Tareas ->
#1 Transcribe del fragmento sobre el cacerolazo todo lo que va desde "Cacerolazo global" hasta "grandes economías mundiales.".
#2 Indica si cada afirmación coincide con el fragmento sobre el cacerolazo y respalda cada respuesta con las palabras exactas del fragmento que lo deciden: (a) el cartel de una joven decía "Mamá, me llevé la olla"; (b) a las mujeres luchadoras de los 70s les quitaron sus hijos para dárselos a familias cómplices del régimen de Piñera; (c) el modelo económico convirtió a Chile en el niño mimado del Banco Mundial.

Cacerolazo global

“Mamá, me llevé la olla”, se lee en el cartel de una joven durante el reciente estallido popular contra 30 años de neoliberalismo en Chile. La olla, la cacerola vacía, es la imagen que resume el fracaso del modelo económico que convirtió al país del sur en el niño mimado del FMI, mientras empobrecía y arrebataba derechos a la gente. El gesto de la hija que se lleva la olla de la madre para luchar lo cambia todo, el paradigma, el tiempo, todo. Es el mismo clamor que resuena en las cacerolas de las huelgas en cada 8 de marzo, en la demanda del fin del trabajo explotador y feminizado que suele sostener las grandes economías mundiales.

En las palizas de hoy, las vejaciones y abusos sexuales de estos días –que se denuncian desde que empezó la represión de Piñera–, se escuchan los ecos de las violaciones, secuestros y torturas que sufrieron las mujeres luchadoras de los 70s, a las que les arrebataron sus hijos recién nacidos para dárselos a las familias cómplices del régimen de Pinochet. El cuerpo de las mujeres, cis y trans, siempre campo de batalla. Frente a la opresión, el feminismo ha llevado cuidados, autocuidados y cultura asamblearia e igualitaria a la primera línea de fuego, porque lo que le impulsa es la defensa de lo comunitario y el rechazo a un sistema que precariza la vida.

Entradas extraídas ->
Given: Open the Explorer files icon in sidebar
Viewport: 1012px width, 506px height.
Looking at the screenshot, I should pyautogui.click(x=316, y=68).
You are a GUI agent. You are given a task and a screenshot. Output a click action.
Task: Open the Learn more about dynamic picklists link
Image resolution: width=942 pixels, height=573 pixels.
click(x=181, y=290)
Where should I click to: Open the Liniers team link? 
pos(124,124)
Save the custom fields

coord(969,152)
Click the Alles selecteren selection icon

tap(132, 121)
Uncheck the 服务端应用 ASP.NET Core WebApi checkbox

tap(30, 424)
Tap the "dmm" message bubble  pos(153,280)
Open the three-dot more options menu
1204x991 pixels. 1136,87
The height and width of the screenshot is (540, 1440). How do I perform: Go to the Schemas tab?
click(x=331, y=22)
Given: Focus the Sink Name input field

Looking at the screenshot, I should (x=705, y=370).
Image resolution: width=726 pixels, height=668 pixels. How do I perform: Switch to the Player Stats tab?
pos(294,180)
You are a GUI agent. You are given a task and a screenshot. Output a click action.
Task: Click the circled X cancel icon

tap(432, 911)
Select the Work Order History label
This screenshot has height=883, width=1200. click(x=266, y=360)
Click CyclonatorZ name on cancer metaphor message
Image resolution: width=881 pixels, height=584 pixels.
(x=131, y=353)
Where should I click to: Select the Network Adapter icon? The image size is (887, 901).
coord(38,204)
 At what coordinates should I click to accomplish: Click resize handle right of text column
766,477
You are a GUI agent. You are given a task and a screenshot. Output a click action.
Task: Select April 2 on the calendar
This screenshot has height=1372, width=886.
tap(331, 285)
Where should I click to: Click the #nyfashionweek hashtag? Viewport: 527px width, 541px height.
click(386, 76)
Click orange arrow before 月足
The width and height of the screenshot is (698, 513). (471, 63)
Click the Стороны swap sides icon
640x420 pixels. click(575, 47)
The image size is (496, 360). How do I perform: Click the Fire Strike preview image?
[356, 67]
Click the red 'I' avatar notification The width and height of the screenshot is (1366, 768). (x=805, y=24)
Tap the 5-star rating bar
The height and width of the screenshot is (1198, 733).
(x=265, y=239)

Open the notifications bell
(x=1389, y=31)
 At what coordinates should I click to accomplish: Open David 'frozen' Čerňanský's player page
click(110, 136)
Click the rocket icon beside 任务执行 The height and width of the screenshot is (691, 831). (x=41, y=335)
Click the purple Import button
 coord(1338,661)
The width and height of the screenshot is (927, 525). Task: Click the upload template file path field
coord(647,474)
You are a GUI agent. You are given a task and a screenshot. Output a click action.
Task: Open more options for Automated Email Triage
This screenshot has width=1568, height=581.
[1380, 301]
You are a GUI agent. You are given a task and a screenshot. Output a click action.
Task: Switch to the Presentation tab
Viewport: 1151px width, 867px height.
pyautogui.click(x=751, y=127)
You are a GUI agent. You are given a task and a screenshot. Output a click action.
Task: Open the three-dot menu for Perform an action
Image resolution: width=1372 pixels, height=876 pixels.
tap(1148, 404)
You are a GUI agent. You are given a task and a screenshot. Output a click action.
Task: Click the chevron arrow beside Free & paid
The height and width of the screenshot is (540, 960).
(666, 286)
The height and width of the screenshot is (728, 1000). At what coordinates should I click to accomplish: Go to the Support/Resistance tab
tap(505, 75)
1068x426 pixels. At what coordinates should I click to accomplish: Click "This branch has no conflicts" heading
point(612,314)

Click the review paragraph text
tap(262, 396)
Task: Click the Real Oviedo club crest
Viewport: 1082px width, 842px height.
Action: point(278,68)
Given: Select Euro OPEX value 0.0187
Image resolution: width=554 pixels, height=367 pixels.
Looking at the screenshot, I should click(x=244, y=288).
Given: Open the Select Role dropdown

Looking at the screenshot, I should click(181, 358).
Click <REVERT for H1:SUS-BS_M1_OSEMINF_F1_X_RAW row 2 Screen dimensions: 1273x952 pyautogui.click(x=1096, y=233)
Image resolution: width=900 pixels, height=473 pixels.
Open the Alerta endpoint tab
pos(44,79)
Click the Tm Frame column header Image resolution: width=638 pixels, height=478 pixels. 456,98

Respuestas ->
#1
Cacerolazo global

“Mamá, me llevé la olla”, se lee en el cartel de una joven durante el reciente estallido popular contra 30 años de neoliberalismo en Chile. La olla, la cacerola vacía, es la imagen que resume el fracaso del modelo económico que convirtió al país del sur en el niño mimado del FMI, mientras empobrecía y arrebataba derechos a la gente. El gesto de la hija que se lleva la olla de la madre para luchar lo cambia todo, el paradigma, el tiempo, todo. Es el mismo clamor que resuena en las cacerolas de las huelgas en cada 8 de marzo, en la demanda del fin del trabajo explotador y feminizado que suele sostener las grandes economías mundiales.

#2
(a) Sí: "“Mamá, me llevé la olla”, se lee en el cartel de una joven".
(b) No: "a las que les arrebataron sus hijos recién nacidos para dárselos a las familias cómplices del régimen de Pinochet".
(c) No: "convirtió al país del sur en el niño mimado del FMI".